En los últimos tres años ninguno de los favoritos, de los candidatos con apoyos comerciales e institucionales, han obtenido el Nobel.
Y uno imagina las faraónicas tiradas preparadas para los libros de Zutano o Mengano, que irán a parar a polvorientos almacenes, sin hablar de las rabietas, colapsos o infartos, que la desilusión procura, mientras que los editores de los galardonados por sorpresa, se arrancan los cabellos. No estaban preparados, no tienen suficientes ejemplares para dar abasto a la demanda, antes de que, tal vez, se rentabilice, el Nobel representa gastos imprevistos. A mi esto me hace muchísima gracia, lo confieso.
Los del Nobel ya crearon una sorpresa, hace algunos años, concediendo su premio a Dario Fo. Pero en este caso fue un error, a mi modo de ver, porque Dario Fo no es un escritor. Si se leen sus obras se constata su pobreza, en cambio, y según me han dicho, sus espectáculos son interesantes, y según algunos, hasta excelentes. O sea que fue galardonado un director escénico de teatro y no un autor. Fo no es Pirandello, todavía hay clases. Dario Fo se declara anarquista –o le declaran, en esas cosas, nunca se sabe–, y por lo visto gran admirador del nacionalismo vasco radical. Formaría parte de esos posos de la extrema izquierda, que ya sin criterios, sin ideología y sin visión política coherente, consideran que todos los que empuñan las armas y asesinan son revolucionarios y, por lo tanto, con derecho a matar. Su admiración no se limita a ETA, se extiende, con más devoción incluso, a los terroristas palestinos, y a los terroristas islámicos en general. Más que posos, son excrementos.

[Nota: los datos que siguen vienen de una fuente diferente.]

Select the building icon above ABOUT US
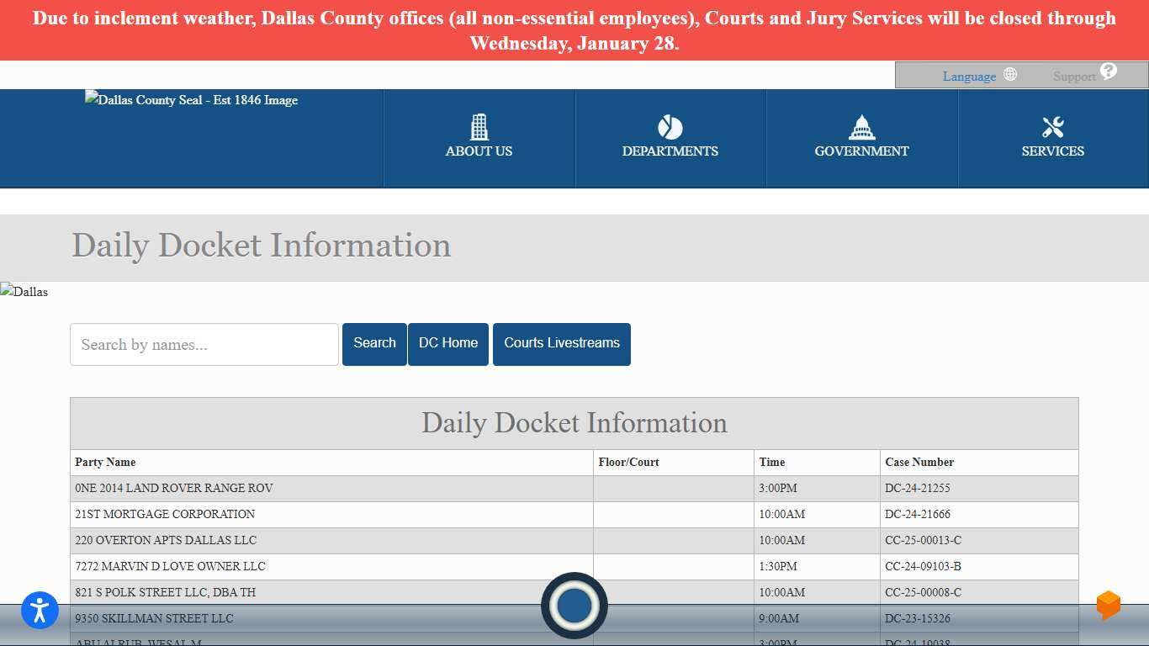This screenshot has height=646, width=1149. 479,127
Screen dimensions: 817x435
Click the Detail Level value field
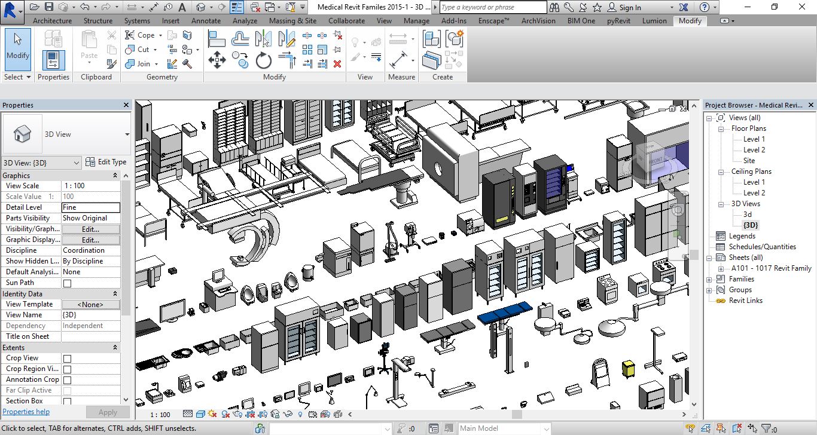[x=90, y=207]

Si a mi me seduce la independencia de la Academia Sueca no siempre comparto sus juicios literarios. Y no me refiero sólo a Dario Fo, claro. Por ejemplo, entre los últimos galardonados, el único que considero como un gran novelista es Coatzee, el surafricano, –sabido es que el Nobel es un premio geopolítico–. Sus novelas son tremendas pero escritas con elegante ironía, que disimula, en parte, su profunda desesperación. No es que el húngaro Kertesz, no tenga talento, sin ser un gran novelista. Recuerdo, por ejemplo, como relata la deportación de una familia judía húngara –la suya, probablemente– hacia los campos de exterminio como si se tratara de un cambio de destino profesional, de domicilio. Esto, más que una invención literaria lograda, es un realismo, porque, a decir verdad, la inmensa mayoría de las familias judías deportadas en toda Europa, por los nazis, no podía siquiera imaginar que infierno les esperaba. Eso no quita que la forma con la que Kertesz relata esa realidad, da escalofríos cuando se sabe lo que se sabe.
En cuanto a la última, el Nobel 2004, la austriaca con apellido que suena a checo, Jelinek, confieso no haber leído nada suyo, como me ocurrió con los otros dos, el Nobel me los dio a conocer. Debo admitir no seguir muy de cerca la actualidad literaria, y es cosa de viejos preferir releer los grandes novelistas del siglo XIX, con ilustres excepciones, Faulkner y Dos Passos, que también forman parte de mi panteón literario personal. Pero como tengo la suerte de conocer a varios jóvenes devoradores de libros, a veces me convencen de que tengo que leer tal o cual novela actual y, por lo tanto, mi ignorancia no es total.